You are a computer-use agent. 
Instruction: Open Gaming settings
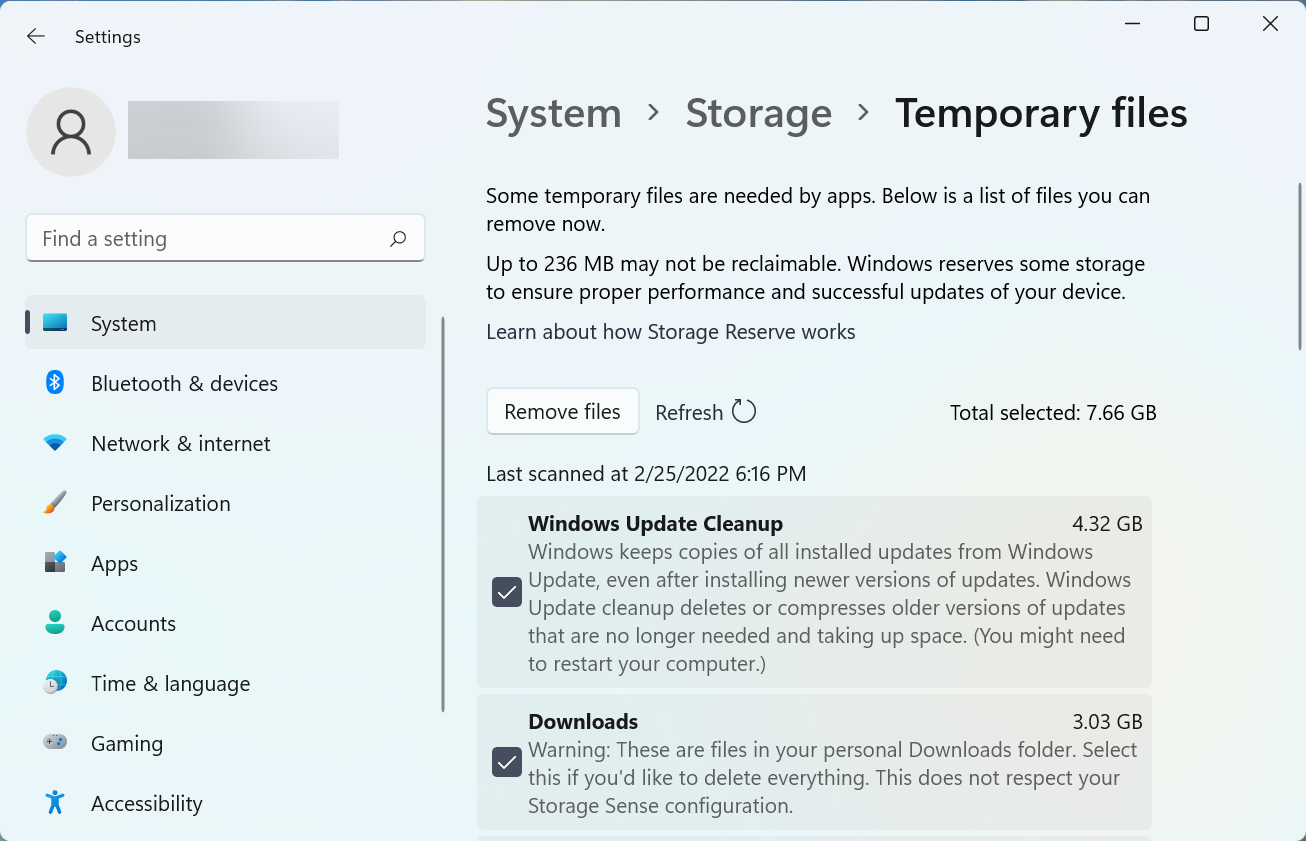(54, 743)
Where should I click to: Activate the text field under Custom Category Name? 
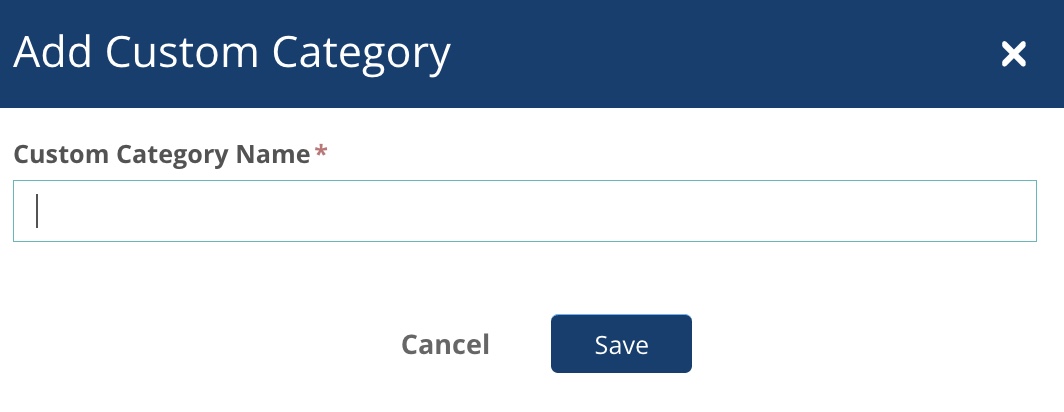tap(524, 211)
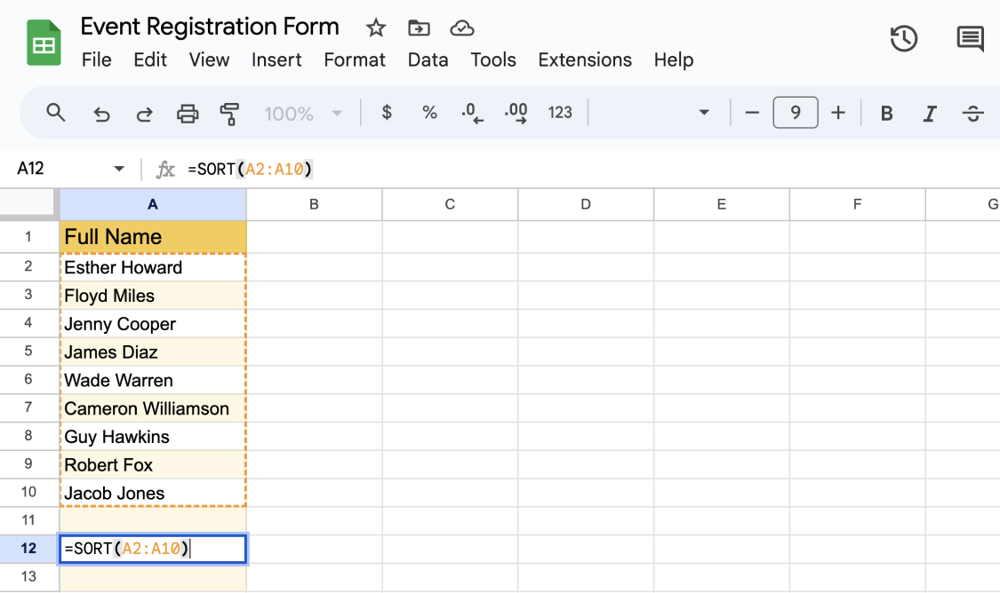The width and height of the screenshot is (1000, 593).
Task: Print the spreadsheet
Action: (x=187, y=112)
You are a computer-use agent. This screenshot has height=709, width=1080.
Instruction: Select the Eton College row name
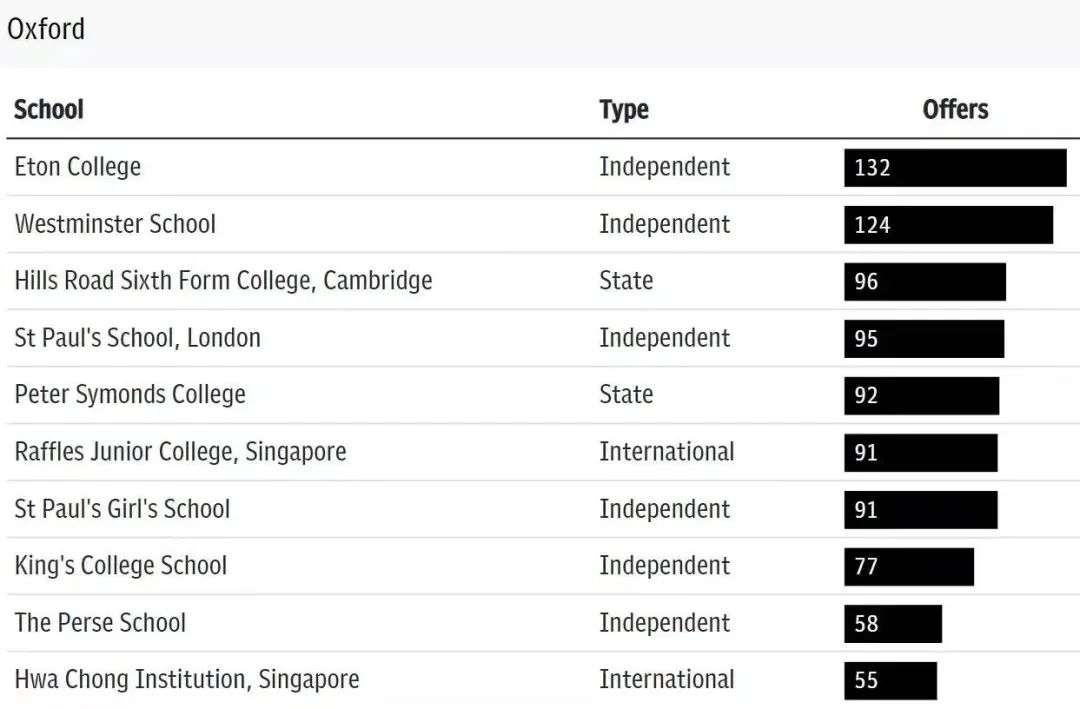78,167
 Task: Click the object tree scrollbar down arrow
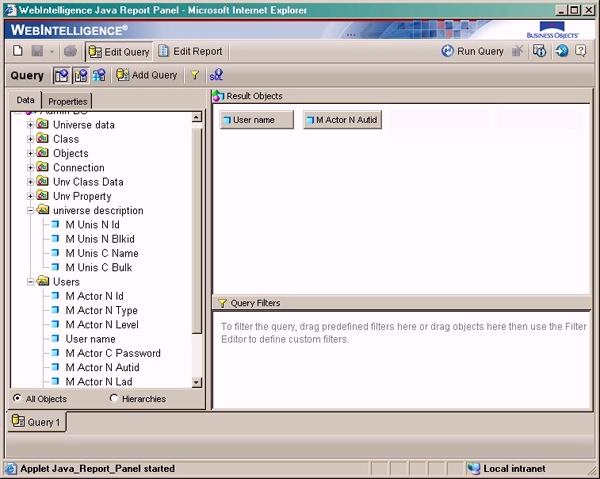pyautogui.click(x=197, y=384)
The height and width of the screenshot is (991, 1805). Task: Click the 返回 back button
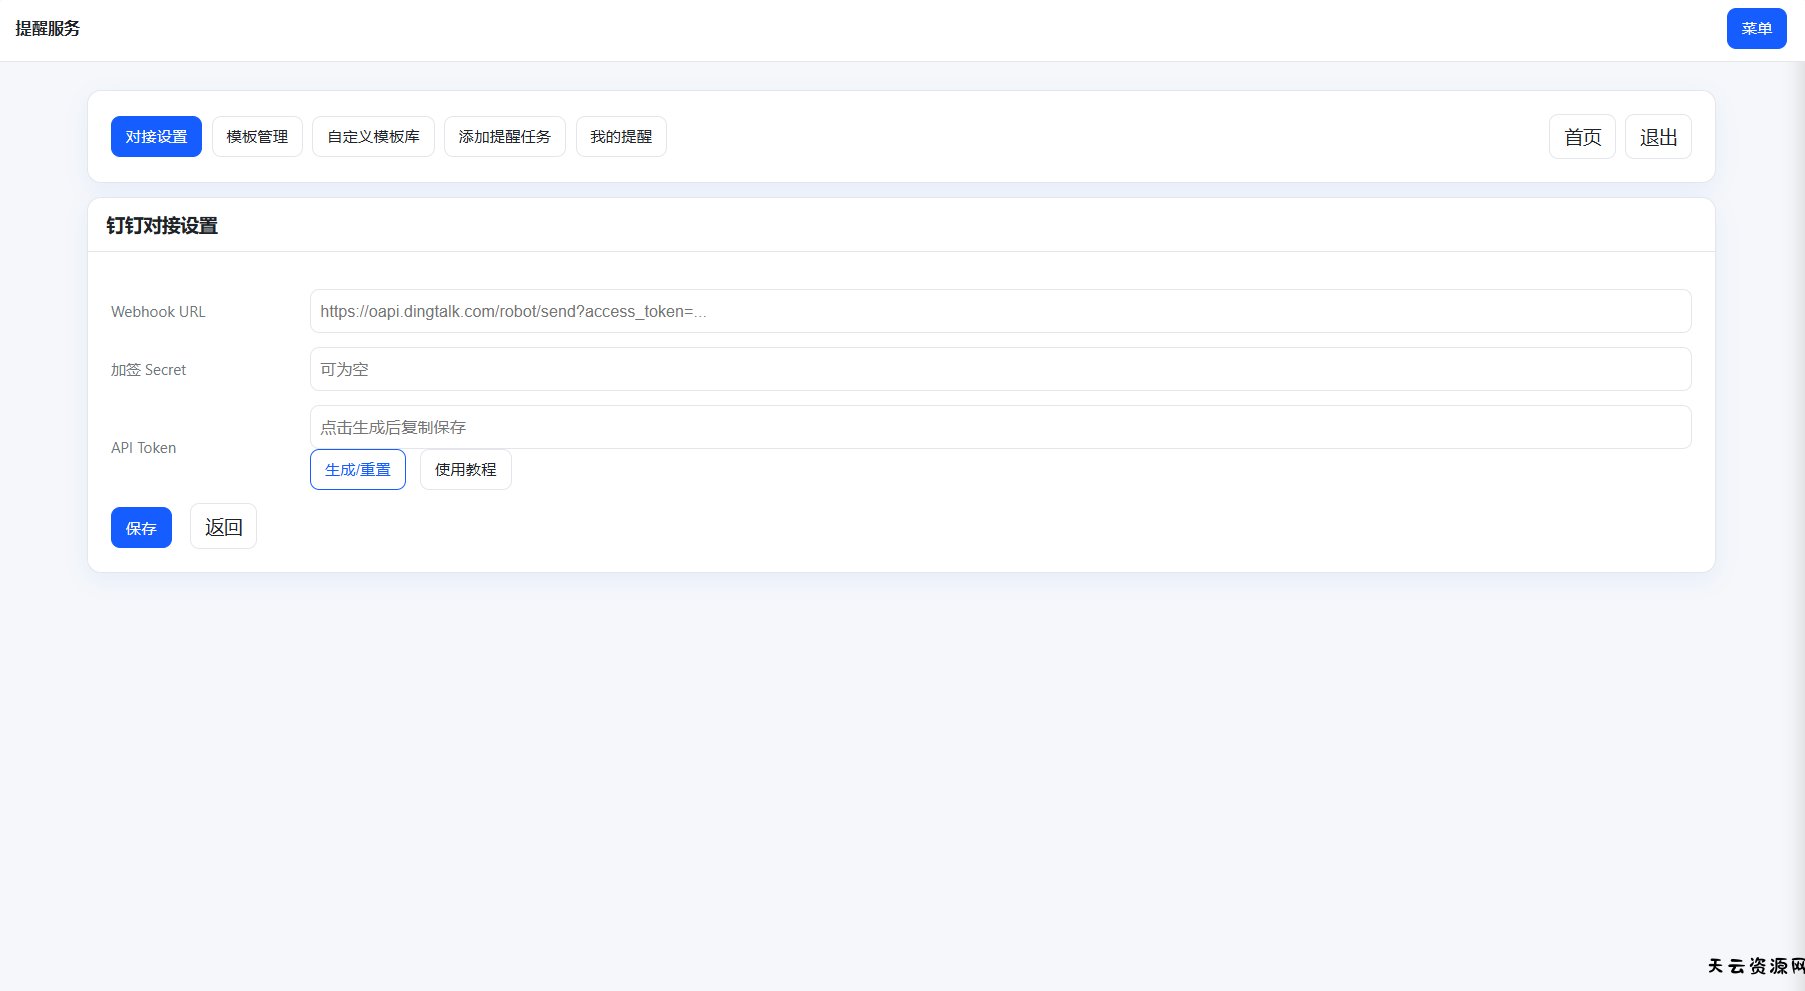pyautogui.click(x=223, y=527)
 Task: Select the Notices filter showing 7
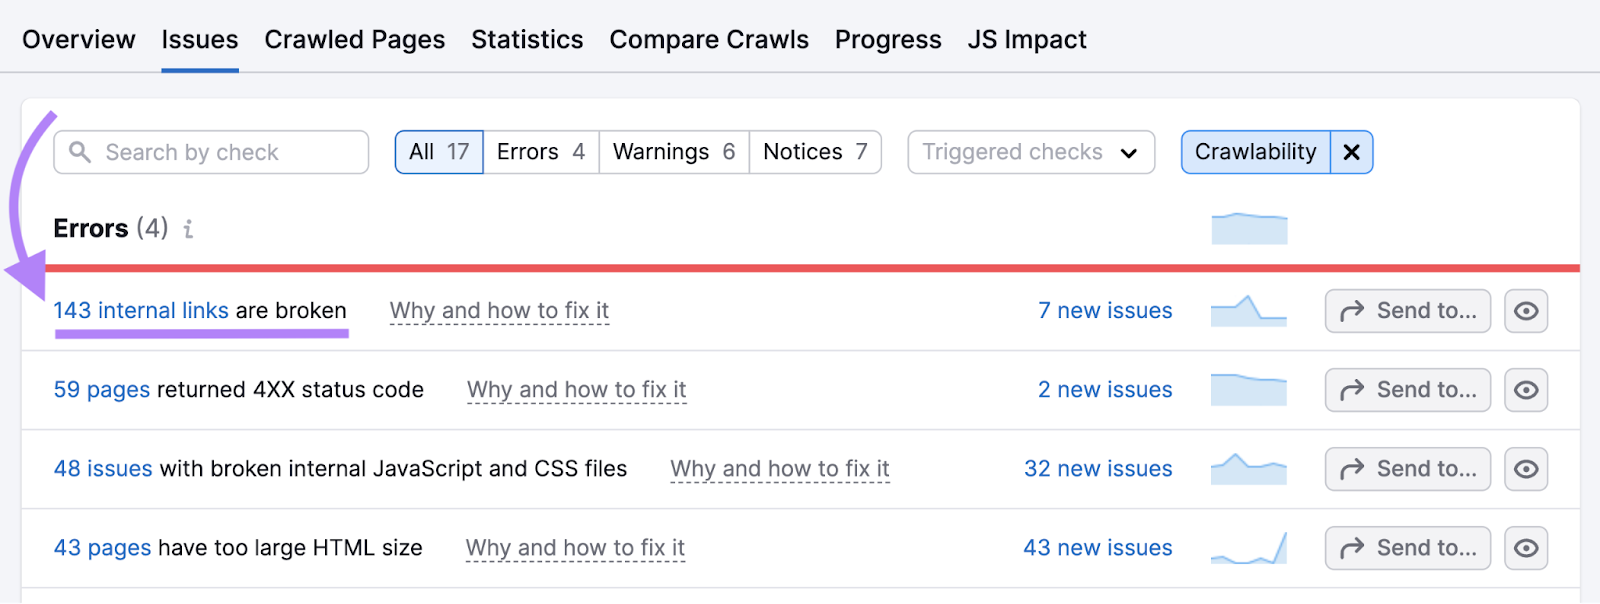[814, 152]
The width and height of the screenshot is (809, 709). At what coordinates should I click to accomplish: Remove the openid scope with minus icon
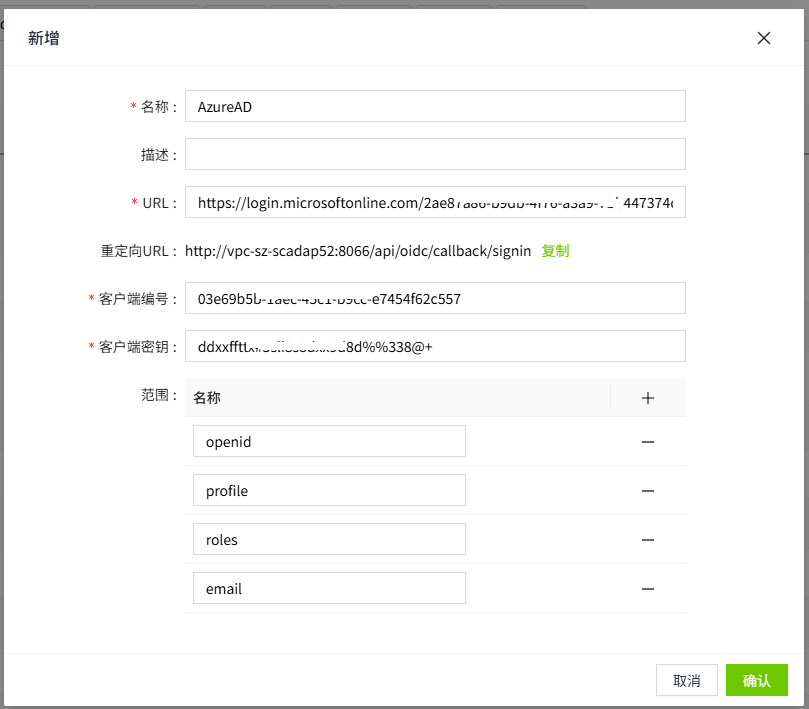pos(648,441)
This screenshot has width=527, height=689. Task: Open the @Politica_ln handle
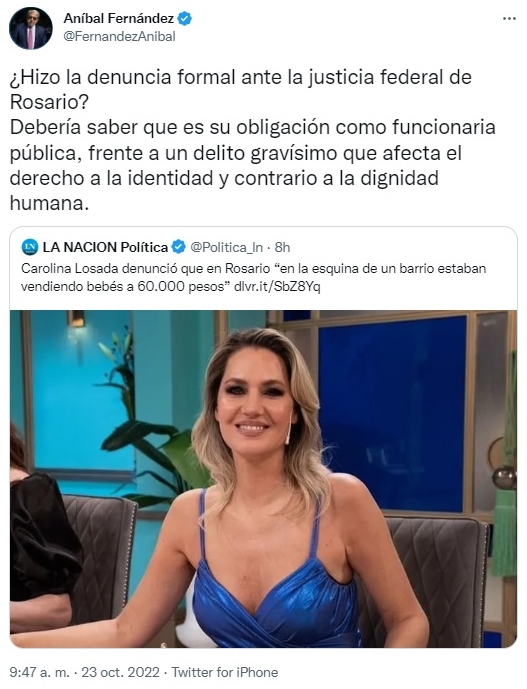coord(226,247)
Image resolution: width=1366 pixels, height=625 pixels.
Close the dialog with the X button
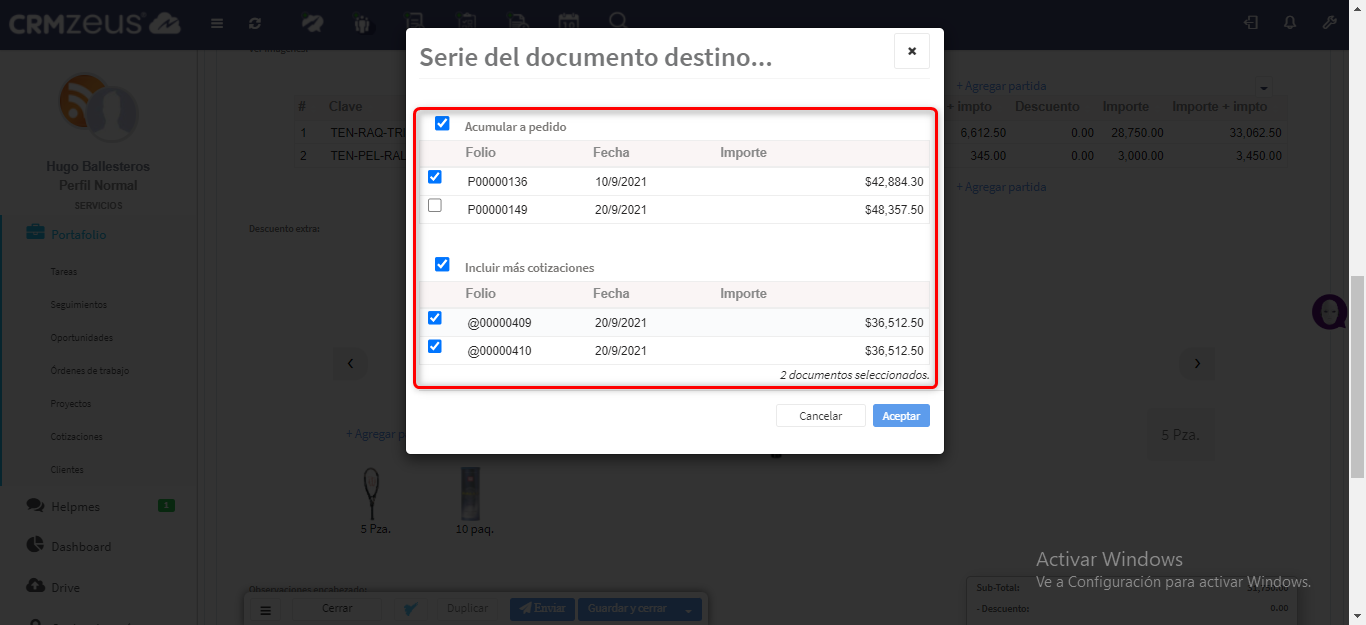pos(911,51)
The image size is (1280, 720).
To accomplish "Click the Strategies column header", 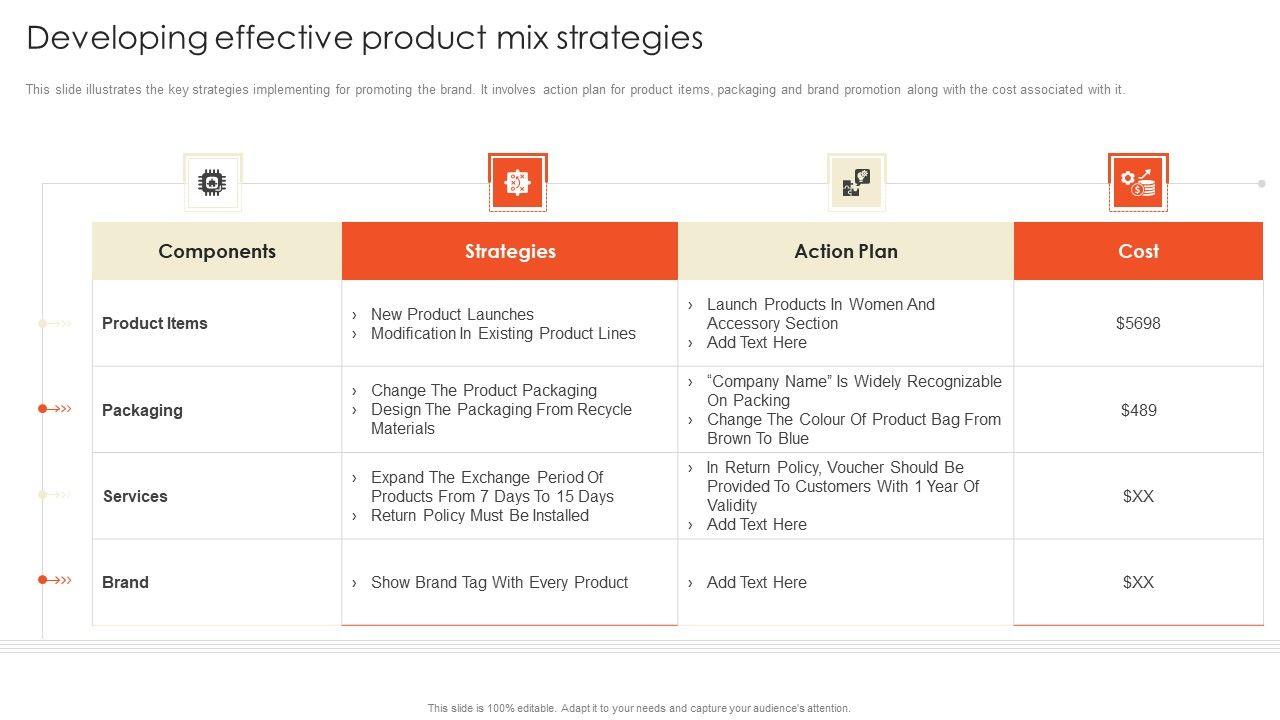I will click(x=510, y=251).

**Your objective:**
For the listing above, give the number of lines that contain the string "computer" and nothing else.

**Expected output:**
2